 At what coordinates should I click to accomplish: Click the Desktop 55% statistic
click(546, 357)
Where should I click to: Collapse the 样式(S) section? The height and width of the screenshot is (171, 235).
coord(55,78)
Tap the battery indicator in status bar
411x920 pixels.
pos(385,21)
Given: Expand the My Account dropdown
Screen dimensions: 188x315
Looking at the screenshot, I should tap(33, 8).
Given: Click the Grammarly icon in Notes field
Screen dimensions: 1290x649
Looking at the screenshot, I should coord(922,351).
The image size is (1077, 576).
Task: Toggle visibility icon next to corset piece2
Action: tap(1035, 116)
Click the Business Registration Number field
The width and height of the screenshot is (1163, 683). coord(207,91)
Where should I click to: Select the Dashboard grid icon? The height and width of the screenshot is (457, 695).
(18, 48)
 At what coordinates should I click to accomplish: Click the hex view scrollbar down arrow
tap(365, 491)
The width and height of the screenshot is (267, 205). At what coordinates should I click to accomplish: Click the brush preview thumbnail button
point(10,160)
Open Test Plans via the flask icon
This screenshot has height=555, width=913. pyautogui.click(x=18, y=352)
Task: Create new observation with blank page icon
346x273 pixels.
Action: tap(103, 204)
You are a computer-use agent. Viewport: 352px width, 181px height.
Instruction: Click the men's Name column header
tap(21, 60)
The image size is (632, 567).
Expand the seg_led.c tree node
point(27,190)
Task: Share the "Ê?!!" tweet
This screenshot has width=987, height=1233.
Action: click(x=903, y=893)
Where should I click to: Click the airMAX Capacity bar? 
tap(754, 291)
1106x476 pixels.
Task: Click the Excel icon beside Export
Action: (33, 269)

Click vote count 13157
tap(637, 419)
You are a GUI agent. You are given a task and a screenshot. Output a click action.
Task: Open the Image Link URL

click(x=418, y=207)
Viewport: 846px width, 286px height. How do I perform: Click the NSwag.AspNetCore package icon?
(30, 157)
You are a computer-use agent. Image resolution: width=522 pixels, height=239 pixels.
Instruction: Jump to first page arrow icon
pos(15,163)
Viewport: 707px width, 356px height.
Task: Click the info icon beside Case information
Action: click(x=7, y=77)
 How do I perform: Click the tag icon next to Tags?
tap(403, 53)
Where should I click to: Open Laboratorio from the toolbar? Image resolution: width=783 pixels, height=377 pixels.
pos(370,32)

*DIRECTIONS*.
Reproduce everything from the line containing "You are a GUI" down to the end of the listing, character for character.

*RESPONSE BELOW*.
You are a GUI agent. You are given a task and a screenshot. Output a click action.
Task: Open the Image Link URL

click(x=418, y=207)
Viewport: 846px width, 286px height. How do I perform: Click the NSwag.AspNetCore package icon?
(30, 157)
You are a computer-use agent. Image resolution: width=522 pixels, height=239 pixels.
Instruction: Jump to first page arrow icon
pos(15,163)
Viewport: 707px width, 356px height.
Task: Click the info icon beside Case information
Action: click(x=7, y=77)
 How do I perform: Click the tag icon next to Tags?
tap(403, 53)
Where should I click to: Open Laboratorio from the toolbar? Image resolution: width=783 pixels, height=377 pixels.
pos(370,32)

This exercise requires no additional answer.